## [ASSIGNED TASK]
How many lines in the material contain the string "will"? Only the number is wanted.

EXERCISE DATA Block Start

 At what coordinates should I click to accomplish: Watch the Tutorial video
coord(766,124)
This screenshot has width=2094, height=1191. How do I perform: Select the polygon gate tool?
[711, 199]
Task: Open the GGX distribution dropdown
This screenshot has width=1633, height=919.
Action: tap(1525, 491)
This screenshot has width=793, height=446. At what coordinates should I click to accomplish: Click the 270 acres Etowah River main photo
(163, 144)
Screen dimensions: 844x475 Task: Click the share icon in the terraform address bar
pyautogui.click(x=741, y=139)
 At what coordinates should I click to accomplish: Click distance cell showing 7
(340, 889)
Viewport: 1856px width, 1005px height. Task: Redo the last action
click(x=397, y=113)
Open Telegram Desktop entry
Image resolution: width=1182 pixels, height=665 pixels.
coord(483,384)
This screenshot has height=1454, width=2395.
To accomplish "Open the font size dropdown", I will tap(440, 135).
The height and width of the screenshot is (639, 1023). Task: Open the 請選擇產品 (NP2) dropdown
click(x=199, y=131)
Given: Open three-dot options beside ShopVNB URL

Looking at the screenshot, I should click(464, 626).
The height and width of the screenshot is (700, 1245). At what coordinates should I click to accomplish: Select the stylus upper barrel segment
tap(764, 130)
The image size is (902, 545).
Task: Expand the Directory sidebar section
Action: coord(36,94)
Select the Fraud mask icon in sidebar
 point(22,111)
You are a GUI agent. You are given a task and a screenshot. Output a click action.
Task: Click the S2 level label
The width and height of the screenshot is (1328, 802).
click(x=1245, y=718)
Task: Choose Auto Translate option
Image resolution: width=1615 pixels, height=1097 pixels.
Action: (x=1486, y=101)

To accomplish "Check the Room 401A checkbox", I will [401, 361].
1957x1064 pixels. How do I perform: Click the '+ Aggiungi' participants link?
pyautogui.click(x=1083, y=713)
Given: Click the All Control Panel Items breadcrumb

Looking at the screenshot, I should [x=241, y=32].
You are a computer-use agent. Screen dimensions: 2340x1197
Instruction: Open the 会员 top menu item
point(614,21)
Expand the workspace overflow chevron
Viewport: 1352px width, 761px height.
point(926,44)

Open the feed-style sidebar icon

EXERCISE DATA Block End

## [REPLY TO THE TASK]
2